DATA UNDER STUDY below:

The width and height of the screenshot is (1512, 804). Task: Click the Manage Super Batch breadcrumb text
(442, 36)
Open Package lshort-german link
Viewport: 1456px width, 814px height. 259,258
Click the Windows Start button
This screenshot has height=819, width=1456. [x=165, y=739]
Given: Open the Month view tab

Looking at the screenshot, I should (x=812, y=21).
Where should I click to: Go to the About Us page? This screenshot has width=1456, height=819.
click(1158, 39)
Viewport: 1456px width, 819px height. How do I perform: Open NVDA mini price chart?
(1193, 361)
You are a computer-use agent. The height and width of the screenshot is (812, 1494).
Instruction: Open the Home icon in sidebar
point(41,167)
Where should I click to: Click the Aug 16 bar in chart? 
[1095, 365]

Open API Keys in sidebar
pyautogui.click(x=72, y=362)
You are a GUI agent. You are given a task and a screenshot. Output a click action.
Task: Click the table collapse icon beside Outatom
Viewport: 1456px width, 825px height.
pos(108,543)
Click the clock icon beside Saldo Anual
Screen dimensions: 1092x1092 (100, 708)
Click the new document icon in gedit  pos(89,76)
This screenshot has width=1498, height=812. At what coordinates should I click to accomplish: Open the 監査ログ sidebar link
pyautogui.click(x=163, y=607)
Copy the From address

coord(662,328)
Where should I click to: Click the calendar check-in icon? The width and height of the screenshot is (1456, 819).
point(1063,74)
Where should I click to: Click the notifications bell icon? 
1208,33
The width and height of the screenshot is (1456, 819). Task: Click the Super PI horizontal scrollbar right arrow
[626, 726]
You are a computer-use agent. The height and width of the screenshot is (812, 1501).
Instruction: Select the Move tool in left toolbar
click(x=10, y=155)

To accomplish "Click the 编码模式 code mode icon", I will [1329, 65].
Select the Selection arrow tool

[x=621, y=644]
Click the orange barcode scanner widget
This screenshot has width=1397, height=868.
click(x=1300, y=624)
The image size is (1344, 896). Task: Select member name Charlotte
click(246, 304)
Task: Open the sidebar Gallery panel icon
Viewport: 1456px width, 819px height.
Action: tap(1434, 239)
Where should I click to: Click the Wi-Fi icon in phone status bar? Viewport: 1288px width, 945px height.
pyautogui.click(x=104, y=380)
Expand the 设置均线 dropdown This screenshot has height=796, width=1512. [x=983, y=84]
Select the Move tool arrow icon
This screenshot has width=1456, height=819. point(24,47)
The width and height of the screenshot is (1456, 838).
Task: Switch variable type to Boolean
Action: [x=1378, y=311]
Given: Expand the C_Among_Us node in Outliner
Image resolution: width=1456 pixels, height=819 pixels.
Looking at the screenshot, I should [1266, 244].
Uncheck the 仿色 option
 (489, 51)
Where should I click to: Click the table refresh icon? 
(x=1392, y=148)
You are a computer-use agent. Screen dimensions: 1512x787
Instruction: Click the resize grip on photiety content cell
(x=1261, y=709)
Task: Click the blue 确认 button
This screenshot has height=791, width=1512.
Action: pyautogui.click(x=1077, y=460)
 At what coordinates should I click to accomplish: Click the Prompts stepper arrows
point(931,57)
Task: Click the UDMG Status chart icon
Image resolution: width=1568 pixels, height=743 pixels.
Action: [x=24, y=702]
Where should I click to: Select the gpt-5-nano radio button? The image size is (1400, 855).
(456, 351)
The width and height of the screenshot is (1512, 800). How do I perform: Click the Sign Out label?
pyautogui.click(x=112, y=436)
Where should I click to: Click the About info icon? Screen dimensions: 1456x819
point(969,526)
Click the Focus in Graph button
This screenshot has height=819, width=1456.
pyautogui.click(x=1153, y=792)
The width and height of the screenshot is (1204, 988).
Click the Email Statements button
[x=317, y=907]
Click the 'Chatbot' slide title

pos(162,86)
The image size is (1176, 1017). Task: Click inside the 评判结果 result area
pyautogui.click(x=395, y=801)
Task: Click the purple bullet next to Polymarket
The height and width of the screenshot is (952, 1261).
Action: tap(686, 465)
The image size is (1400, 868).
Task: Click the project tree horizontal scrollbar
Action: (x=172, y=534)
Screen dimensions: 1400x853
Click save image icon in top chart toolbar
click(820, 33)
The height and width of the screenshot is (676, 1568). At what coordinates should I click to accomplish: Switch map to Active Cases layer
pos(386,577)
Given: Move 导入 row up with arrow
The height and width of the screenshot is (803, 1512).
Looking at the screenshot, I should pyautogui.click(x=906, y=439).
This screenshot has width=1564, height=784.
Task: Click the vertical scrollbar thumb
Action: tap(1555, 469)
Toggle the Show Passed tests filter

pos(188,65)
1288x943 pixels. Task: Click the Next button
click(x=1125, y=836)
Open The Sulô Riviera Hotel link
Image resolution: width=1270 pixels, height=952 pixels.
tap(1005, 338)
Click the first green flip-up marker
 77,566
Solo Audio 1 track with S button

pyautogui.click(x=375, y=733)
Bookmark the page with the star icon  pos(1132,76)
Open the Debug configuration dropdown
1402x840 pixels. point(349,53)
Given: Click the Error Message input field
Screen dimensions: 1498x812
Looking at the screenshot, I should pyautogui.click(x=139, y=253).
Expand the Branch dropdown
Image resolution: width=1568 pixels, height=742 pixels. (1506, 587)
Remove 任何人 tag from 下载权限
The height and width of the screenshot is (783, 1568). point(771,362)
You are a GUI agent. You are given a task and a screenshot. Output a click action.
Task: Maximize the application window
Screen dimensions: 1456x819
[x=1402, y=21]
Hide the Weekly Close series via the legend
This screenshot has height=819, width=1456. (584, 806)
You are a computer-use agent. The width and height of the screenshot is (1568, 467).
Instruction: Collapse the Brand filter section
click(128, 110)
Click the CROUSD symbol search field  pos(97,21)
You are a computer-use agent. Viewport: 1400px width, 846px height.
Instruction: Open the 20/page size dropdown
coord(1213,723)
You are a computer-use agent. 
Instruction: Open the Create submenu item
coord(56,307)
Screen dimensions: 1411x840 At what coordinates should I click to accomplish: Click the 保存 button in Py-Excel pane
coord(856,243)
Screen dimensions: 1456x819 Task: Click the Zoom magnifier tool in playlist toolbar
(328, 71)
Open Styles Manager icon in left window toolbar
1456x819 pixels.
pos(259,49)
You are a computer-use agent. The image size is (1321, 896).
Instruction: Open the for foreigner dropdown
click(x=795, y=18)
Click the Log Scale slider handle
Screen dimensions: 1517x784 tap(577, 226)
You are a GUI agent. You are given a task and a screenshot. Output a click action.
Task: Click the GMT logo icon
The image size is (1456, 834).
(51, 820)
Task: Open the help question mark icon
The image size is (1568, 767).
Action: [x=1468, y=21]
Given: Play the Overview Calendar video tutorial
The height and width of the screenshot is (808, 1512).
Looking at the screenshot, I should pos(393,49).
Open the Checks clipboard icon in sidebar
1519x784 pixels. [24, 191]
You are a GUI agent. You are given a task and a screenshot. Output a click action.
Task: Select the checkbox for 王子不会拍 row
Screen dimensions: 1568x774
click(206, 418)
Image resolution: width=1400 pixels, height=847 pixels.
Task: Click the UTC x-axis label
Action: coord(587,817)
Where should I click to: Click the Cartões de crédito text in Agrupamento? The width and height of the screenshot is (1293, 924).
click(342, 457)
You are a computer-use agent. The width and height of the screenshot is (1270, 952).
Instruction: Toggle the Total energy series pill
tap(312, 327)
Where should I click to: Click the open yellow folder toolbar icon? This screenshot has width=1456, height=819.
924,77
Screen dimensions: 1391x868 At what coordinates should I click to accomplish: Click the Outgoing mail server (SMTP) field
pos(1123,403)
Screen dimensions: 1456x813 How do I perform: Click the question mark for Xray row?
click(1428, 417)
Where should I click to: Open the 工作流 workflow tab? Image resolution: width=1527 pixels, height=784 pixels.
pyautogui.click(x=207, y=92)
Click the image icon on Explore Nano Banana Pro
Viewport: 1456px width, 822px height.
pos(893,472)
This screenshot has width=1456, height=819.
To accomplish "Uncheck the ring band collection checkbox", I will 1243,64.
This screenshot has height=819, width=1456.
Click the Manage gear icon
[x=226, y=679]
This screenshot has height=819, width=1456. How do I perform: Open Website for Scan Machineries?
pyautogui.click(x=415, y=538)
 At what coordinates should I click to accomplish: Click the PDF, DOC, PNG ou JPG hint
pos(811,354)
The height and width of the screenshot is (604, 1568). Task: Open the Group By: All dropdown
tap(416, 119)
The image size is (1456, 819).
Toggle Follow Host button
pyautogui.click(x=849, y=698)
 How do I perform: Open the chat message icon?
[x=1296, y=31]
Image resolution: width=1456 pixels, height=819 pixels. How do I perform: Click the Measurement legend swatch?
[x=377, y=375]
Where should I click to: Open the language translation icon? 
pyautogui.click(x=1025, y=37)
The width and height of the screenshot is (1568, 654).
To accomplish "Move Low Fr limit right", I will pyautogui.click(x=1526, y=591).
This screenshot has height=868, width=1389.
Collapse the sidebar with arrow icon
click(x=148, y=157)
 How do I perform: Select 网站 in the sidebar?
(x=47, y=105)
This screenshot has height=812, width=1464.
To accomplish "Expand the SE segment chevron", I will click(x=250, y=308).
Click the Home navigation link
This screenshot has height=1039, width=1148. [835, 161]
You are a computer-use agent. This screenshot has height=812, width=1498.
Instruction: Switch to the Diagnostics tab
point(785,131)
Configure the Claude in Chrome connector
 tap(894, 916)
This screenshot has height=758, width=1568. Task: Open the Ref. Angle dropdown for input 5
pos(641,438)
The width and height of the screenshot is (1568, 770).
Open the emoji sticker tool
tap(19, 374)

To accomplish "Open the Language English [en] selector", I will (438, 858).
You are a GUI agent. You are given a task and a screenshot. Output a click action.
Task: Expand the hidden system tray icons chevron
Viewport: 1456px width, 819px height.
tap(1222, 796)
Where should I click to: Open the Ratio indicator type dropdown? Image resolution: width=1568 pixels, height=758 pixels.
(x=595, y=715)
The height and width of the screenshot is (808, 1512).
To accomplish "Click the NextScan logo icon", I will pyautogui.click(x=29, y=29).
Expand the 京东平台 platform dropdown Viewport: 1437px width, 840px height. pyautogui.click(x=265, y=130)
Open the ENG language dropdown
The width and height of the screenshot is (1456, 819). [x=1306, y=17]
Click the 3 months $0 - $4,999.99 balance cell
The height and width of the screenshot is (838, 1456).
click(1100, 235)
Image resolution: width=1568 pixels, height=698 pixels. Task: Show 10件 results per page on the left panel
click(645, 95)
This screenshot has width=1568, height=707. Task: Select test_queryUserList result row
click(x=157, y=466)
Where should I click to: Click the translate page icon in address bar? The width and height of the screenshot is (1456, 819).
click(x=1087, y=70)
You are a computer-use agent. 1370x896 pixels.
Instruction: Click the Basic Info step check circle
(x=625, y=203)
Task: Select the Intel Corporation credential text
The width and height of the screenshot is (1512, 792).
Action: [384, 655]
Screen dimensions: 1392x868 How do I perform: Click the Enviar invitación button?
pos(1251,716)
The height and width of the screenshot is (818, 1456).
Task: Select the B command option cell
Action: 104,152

End of DATA UNDER STUDY.

**EXERCISE DIRECTIONS:**
Every line containing the string "chevron" should be pulled from the listing and copied.

**TASK OUTPUT:**
To accomplish "Expand the SE segment chevron", I will click(x=250, y=308).
Task: Expand the hidden system tray icons chevron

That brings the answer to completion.